White House to Target Fentanyl Supply Chain 

April 11, 2023

The Biden Administration on Tuesday unveiled a new initiative targeting the supply chain for fentanyl and other synthetic drugs.

“This approach builds on the President’s National Drug Control Strategy and helps deliver on his State of the Union call to beat the opioid and overdose epidemic by cracking down on the production, sale, and trafficking of illicit fentanyl to help save lives, protect the public health, and improve the public safety of our communities,” the White House said in a statement.

The new initiative includes cooperation with international governments. Though the White House declined to specify those countries by name, the announcement came one day after Mexican President Andrés Manuel López Obrador said that members of his country’s security cabinet were traveling to the U.S. to discuss fentanyl trafficking with U.S. officials.

The initiative will also include strengthening “coordination and information-sharing among U.S. intelligence and domestic law enforcement agencies” that target the trafficking of fentanyl and other illicit drugs, the White House said.

Fentanyl is a synthetic opioid that’s 50 times stronger than heroin and 100 times stronger than morphine, according to the Centers for Disease Control and Prevention. The CDC further states that most recent cases of fentanyl-related overdose are linked to illicitly manufactured fentanyl, which is distributed through illegal drug markets, and it is often added to other drugs, making those drugs “cheaper, more powerful, more addictive, and more dangerous.”

The CDC says fentanyl overdoses killed more than 100,000 people in the U.S. in 2022.

The U.S. Drug Enforcement Administration (DEA) has called fentanyl “the single deadliest drug threat our nation has ever encountered.”

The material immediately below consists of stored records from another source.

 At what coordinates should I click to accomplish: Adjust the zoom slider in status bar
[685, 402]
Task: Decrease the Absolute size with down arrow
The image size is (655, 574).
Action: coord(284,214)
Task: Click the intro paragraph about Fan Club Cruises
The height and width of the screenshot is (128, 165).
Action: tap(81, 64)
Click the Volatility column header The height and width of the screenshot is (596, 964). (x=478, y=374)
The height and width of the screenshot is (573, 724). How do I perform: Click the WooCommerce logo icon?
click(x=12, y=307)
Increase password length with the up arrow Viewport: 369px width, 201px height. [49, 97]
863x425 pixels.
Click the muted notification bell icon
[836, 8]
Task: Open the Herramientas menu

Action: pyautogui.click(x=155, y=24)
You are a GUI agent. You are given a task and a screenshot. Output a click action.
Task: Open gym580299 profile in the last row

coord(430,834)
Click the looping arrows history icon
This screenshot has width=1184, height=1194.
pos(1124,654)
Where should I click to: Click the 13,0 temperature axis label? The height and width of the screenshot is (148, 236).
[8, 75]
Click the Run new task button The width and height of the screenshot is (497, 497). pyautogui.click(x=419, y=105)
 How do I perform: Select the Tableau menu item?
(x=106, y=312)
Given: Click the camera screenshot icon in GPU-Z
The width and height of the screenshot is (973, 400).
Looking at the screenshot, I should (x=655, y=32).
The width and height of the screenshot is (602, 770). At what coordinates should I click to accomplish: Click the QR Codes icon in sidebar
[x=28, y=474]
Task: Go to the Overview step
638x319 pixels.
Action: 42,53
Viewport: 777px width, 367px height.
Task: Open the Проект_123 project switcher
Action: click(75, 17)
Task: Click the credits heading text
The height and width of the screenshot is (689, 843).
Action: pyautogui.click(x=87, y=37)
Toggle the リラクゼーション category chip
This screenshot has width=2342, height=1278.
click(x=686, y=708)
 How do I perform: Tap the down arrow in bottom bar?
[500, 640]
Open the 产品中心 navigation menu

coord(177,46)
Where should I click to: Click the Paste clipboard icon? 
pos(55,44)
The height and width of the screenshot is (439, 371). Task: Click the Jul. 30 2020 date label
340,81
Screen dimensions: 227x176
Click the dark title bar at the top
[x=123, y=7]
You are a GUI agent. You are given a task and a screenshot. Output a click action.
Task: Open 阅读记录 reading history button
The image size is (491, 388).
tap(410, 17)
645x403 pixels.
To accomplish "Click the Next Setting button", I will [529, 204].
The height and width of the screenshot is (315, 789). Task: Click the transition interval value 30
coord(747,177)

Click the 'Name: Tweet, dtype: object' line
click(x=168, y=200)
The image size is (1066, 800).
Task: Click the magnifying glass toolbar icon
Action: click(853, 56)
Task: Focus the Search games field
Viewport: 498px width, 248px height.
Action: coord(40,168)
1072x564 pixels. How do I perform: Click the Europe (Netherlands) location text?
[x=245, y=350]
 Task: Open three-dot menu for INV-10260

Some 14,000 pounds of fentanyl were seized at the U.S.-Mexico border last fiscal year—nearly all at legal points of entry.

López Obrador on Monday reiterated his previous assertions that no fentanyl is being synthesized inside Mexico, a claim the DEA disputes.

Along with international partners, the White House also said it plans to work more closely with private sector companies in the U.S. and abroad to disrupt drug trafficking.

Further, the White House said the Biden Administration plans to “intensify” its engagement with private chemical industries around the world, increase financial sanctions against drug traffickers and call on Congress to close for good a loophole for synthetic drugs.